■ Extracted entries:
—————

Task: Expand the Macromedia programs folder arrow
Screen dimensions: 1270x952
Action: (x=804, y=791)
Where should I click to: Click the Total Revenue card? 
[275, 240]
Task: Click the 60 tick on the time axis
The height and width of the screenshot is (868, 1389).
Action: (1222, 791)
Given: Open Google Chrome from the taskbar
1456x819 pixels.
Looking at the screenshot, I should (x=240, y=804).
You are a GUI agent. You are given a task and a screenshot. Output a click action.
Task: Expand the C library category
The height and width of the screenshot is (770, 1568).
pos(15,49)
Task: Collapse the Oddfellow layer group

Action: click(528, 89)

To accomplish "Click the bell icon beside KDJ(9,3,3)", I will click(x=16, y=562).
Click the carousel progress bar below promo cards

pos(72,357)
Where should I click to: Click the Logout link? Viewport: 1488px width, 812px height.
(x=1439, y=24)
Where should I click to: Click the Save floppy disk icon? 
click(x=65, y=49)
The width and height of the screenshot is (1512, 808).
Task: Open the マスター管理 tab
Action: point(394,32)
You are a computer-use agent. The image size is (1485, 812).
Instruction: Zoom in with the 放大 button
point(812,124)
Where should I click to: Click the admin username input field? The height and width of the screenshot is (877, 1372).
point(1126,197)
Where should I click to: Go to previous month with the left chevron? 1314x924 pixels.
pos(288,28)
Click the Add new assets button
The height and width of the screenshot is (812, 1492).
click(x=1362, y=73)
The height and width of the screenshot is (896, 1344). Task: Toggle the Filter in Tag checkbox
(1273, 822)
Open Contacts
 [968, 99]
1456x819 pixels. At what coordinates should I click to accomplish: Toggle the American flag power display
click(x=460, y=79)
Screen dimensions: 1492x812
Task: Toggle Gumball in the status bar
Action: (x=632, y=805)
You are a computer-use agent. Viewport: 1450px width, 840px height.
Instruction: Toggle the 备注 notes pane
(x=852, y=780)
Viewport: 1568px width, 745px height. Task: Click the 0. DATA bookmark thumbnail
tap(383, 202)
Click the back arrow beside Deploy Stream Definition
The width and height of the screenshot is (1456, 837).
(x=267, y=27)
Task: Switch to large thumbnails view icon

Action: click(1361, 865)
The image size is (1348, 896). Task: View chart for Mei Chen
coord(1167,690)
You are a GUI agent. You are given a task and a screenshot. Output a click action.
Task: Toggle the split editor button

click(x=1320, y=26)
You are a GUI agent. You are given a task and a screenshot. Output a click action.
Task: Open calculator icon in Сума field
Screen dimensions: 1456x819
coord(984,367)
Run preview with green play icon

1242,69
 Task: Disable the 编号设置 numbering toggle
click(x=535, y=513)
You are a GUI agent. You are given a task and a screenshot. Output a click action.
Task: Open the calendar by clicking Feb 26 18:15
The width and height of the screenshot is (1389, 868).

—————

■ Your assignment: Your answer should be the records themselves, returned word for word.

■ Exercise answer:
Task: Expand the Macromedia programs folder arrow
Screen dimensions: 1270x952
Action: (x=804, y=791)
Where should I click to: Click the Total Revenue card? 
[275, 240]
Task: Click the 60 tick on the time axis
The height and width of the screenshot is (868, 1389).
Action: (1222, 791)
Given: Open Google Chrome from the taskbar
1456x819 pixels.
Looking at the screenshot, I should (x=240, y=804).
You are a GUI agent. You are given a task and a screenshot. Output a click action.
Task: Expand the C library category
The height and width of the screenshot is (770, 1568).
pos(15,49)
Task: Collapse the Oddfellow layer group

Action: click(528, 89)

To accomplish "Click the bell icon beside KDJ(9,3,3)", I will click(x=16, y=562).
Click the carousel progress bar below promo cards

pos(72,357)
Where should I click to: Click the Logout link? Viewport: 1488px width, 812px height.
(x=1439, y=24)
Where should I click to: Click the Save floppy disk icon? 
click(x=65, y=49)
The width and height of the screenshot is (1512, 808).
Task: Open the マスター管理 tab
Action: point(394,32)
You are a computer-use agent. The image size is (1485, 812).
Instruction: Zoom in with the 放大 button
point(812,124)
Where should I click to: Click the admin username input field? The height and width of the screenshot is (877, 1372).
point(1126,197)
Where should I click to: Go to previous month with the left chevron? 1314x924 pixels.
pos(288,28)
Click the Add new assets button
The height and width of the screenshot is (812, 1492).
click(x=1362, y=73)
The height and width of the screenshot is (896, 1344). Task: Toggle the Filter in Tag checkbox
(1273, 822)
Open Contacts
 [968, 99]
1456x819 pixels. At what coordinates should I click to accomplish: Toggle the American flag power display
click(x=460, y=79)
Screen dimensions: 1492x812
Task: Toggle Gumball in the status bar
Action: (x=632, y=805)
You are a computer-use agent. Viewport: 1450px width, 840px height.
Instruction: Toggle the 备注 notes pane
(x=852, y=780)
Viewport: 1568px width, 745px height. Task: Click the 0. DATA bookmark thumbnail
tap(383, 202)
Click the back arrow beside Deploy Stream Definition
The width and height of the screenshot is (1456, 837).
(x=267, y=27)
Task: Switch to large thumbnails view icon

Action: click(1361, 865)
The image size is (1348, 896). Task: View chart for Mei Chen
coord(1167,690)
You are a GUI agent. You are given a task and a screenshot. Output a click action.
Task: Toggle the split editor button

click(x=1320, y=26)
You are a GUI agent. You are given a task and a screenshot. Output a click action.
Task: Open calculator icon in Сума field
Screen dimensions: 1456x819
coord(984,367)
Run preview with green play icon

1242,69
 Task: Disable the 编号设置 numbering toggle
click(x=535, y=513)
You are a GUI agent. You are given a task and a screenshot. Output a click action.
Task: Open the calendar by clicking Feb 26 18:15
The width and height of the screenshot is (1389, 868).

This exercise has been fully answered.